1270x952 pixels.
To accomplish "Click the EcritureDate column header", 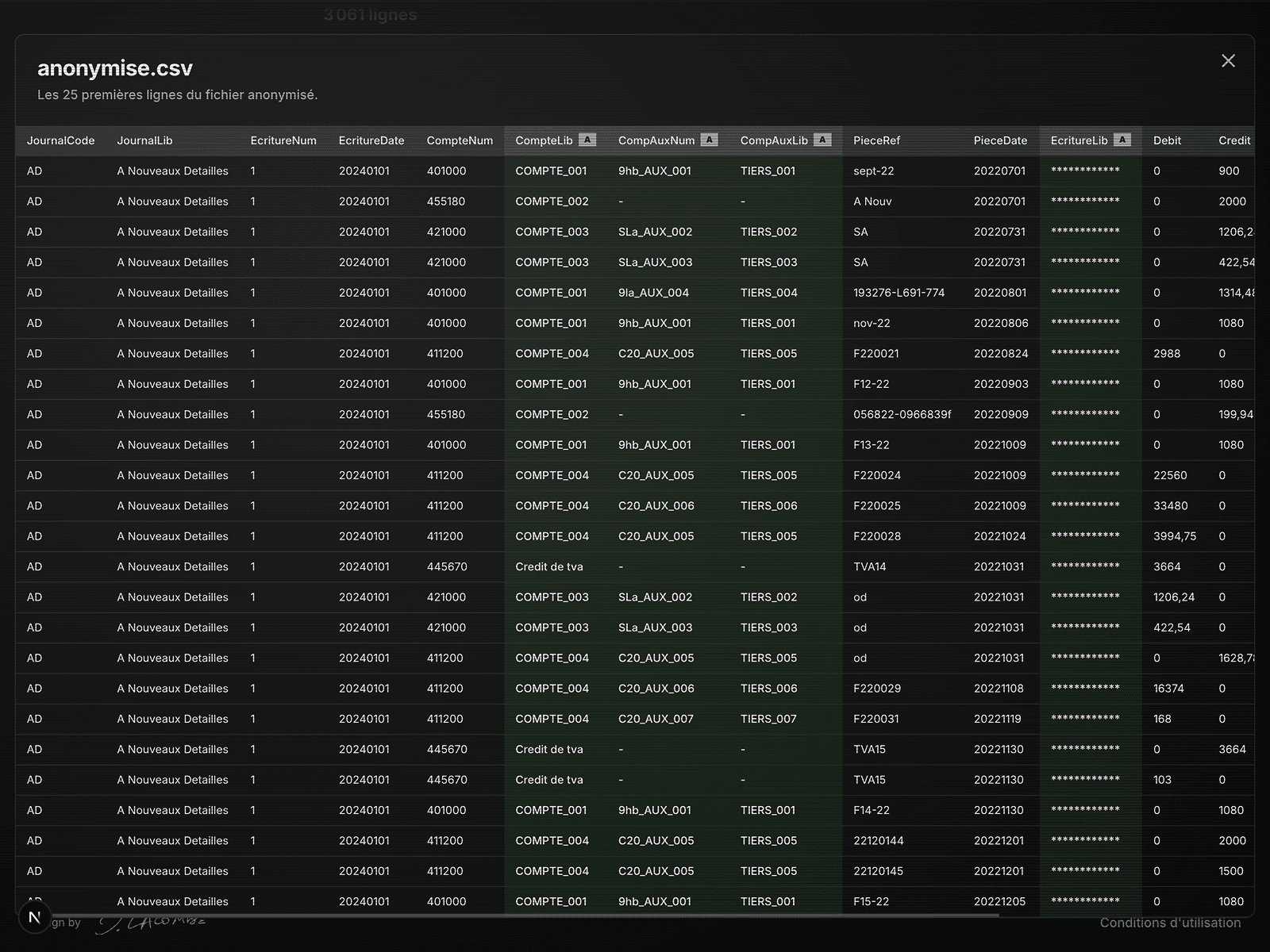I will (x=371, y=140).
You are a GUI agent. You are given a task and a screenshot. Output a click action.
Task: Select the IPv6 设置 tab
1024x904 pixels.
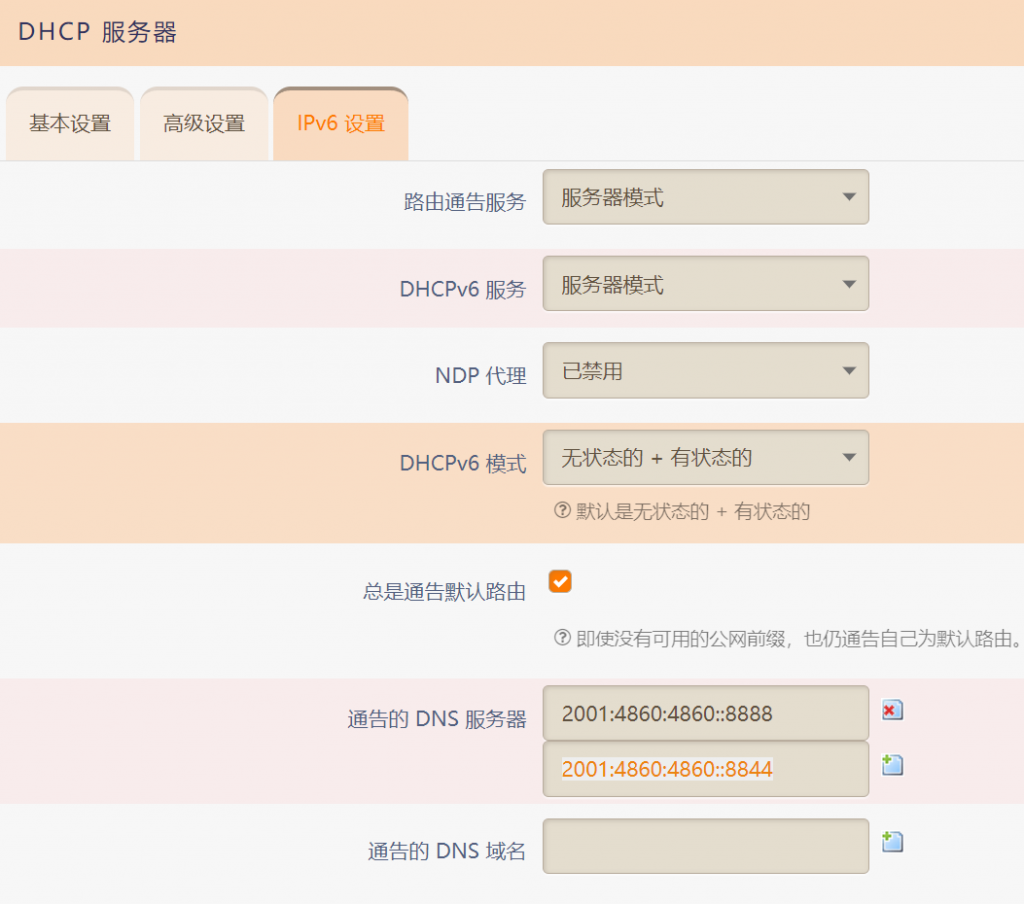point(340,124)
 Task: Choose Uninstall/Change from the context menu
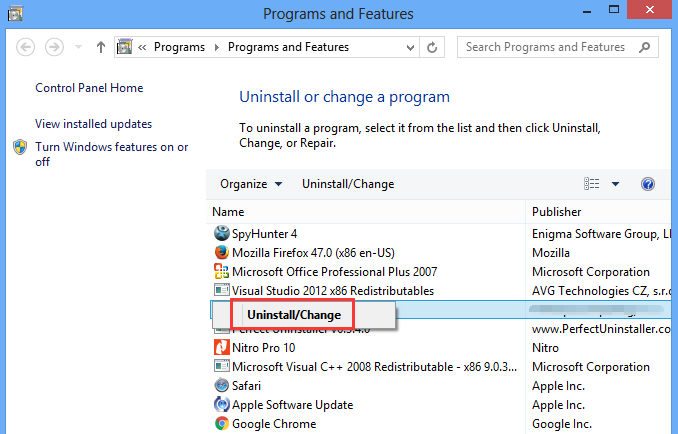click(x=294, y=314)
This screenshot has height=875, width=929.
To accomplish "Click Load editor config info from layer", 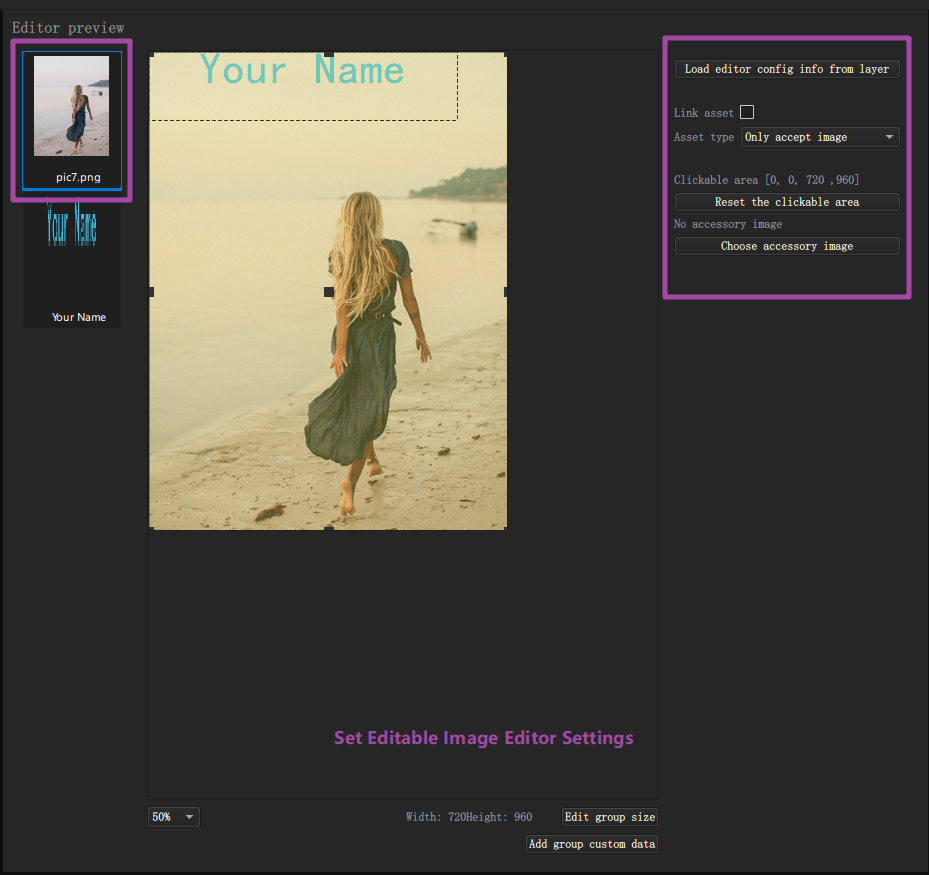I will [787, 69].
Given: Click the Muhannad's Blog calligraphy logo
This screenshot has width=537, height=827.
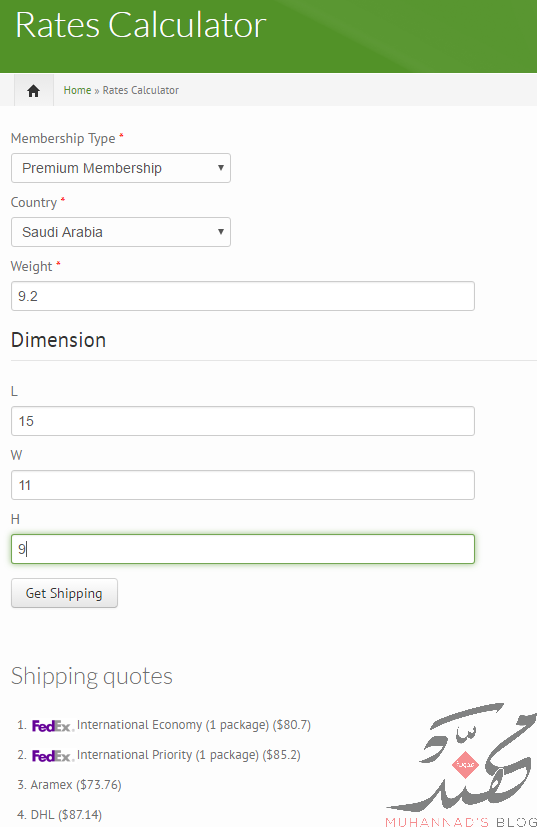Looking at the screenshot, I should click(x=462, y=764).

==

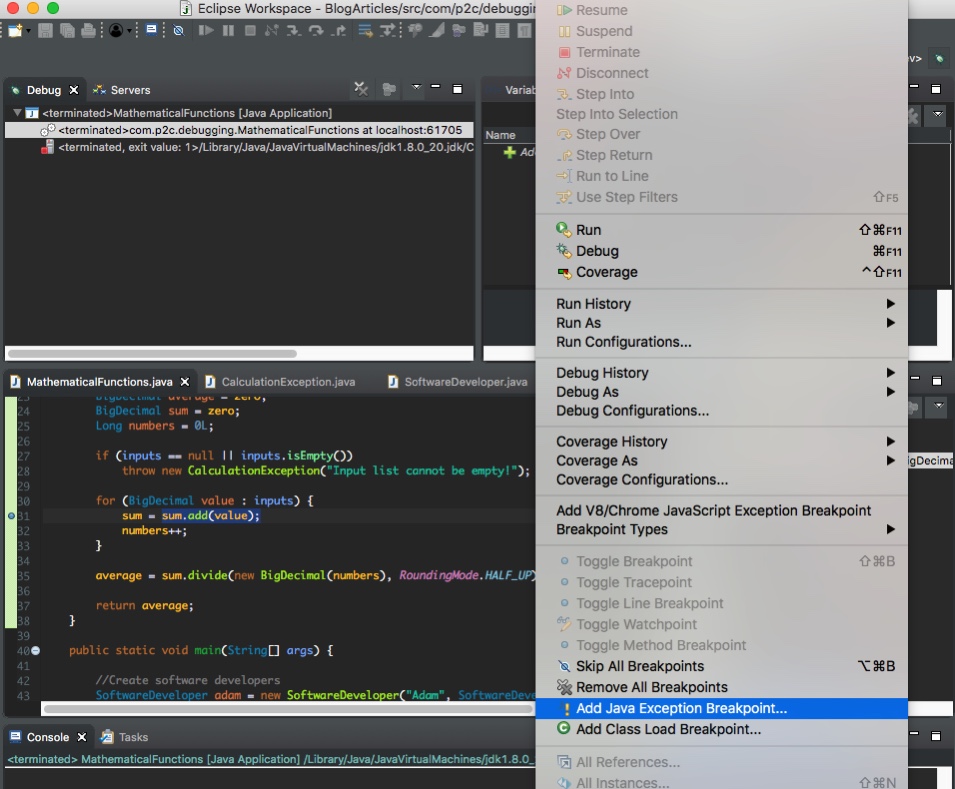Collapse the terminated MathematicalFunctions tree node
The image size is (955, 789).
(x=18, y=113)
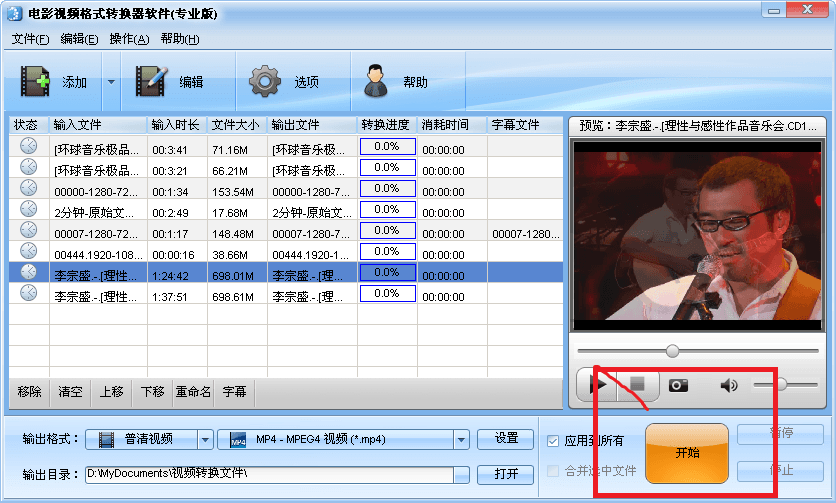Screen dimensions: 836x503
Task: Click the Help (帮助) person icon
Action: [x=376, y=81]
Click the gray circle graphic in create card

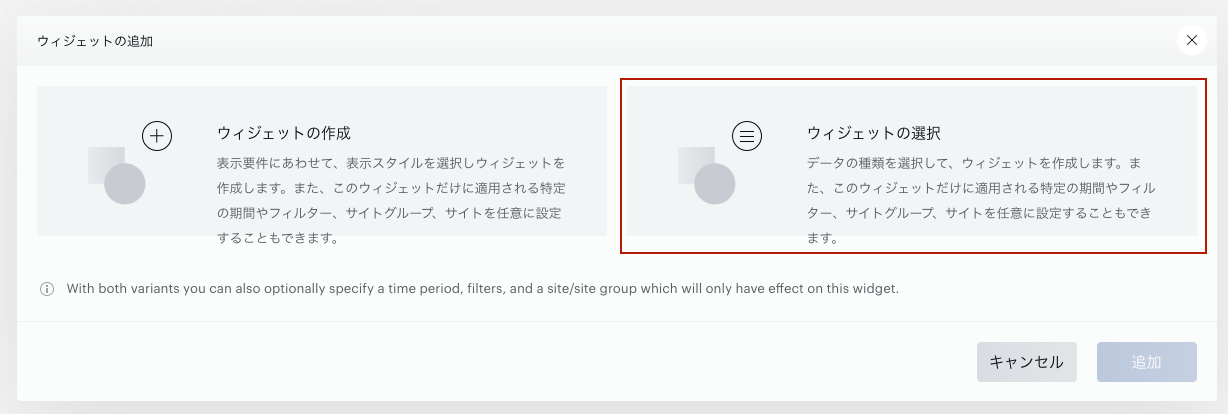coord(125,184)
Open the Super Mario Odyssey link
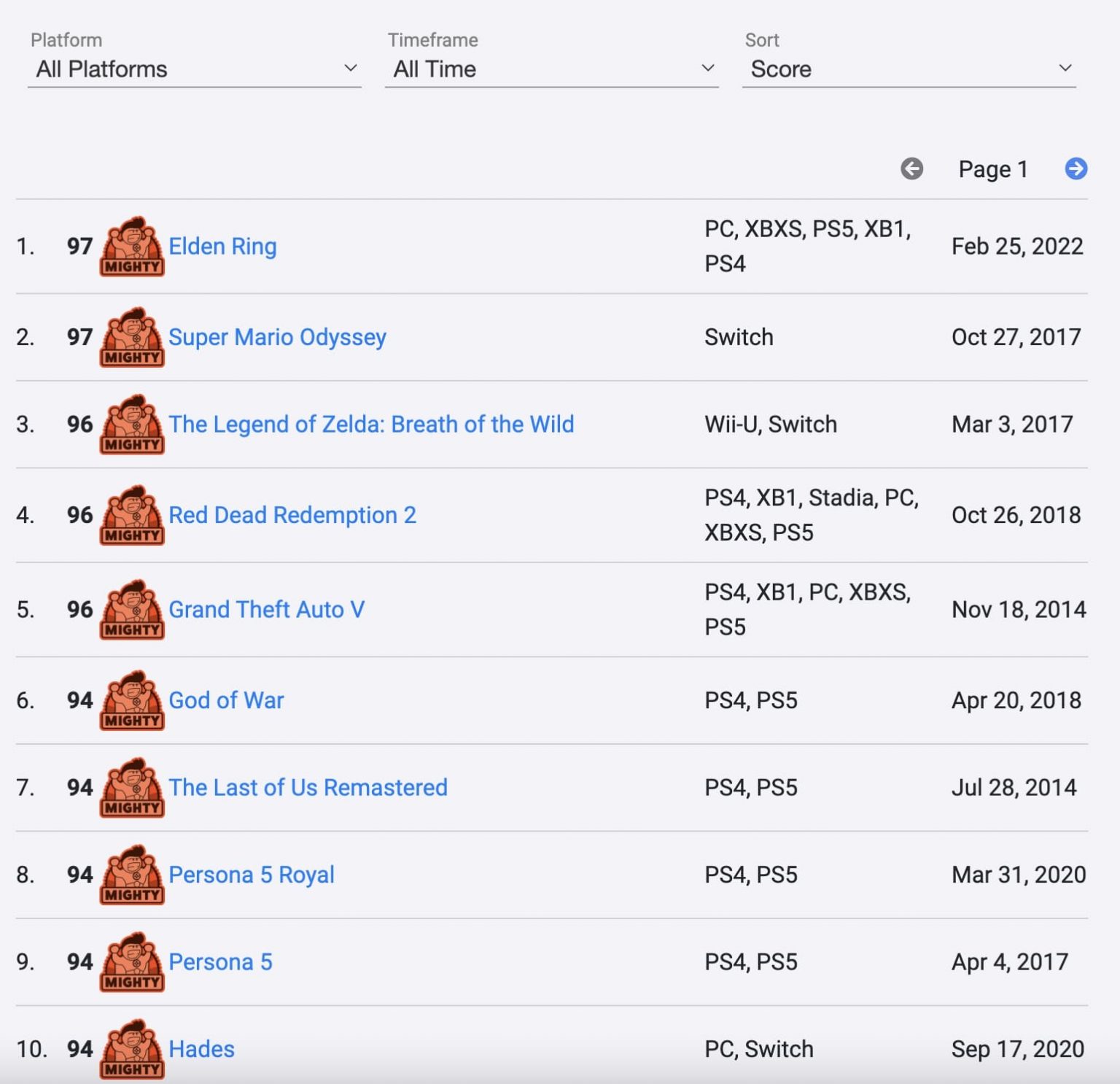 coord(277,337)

* * *

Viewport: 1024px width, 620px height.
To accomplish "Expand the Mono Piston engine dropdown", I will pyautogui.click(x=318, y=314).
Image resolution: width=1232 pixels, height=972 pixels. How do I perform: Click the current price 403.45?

* [Directions]
Copy the listing above exactly, but only from the line with "You are a GUI" through the line with "This screenshot has height=875, width=929.", including those two lines and excluding any picture.

* [Response to this task]
You are a GUI agent. You are given a task and a screenshot. Output a click action.
Task: Select the IPv6 设置 tab
1024x904 pixels.
point(340,124)
 Task: Choose Uninstall/Change from the context menu
click(x=294, y=314)
This screenshot has height=875, width=929.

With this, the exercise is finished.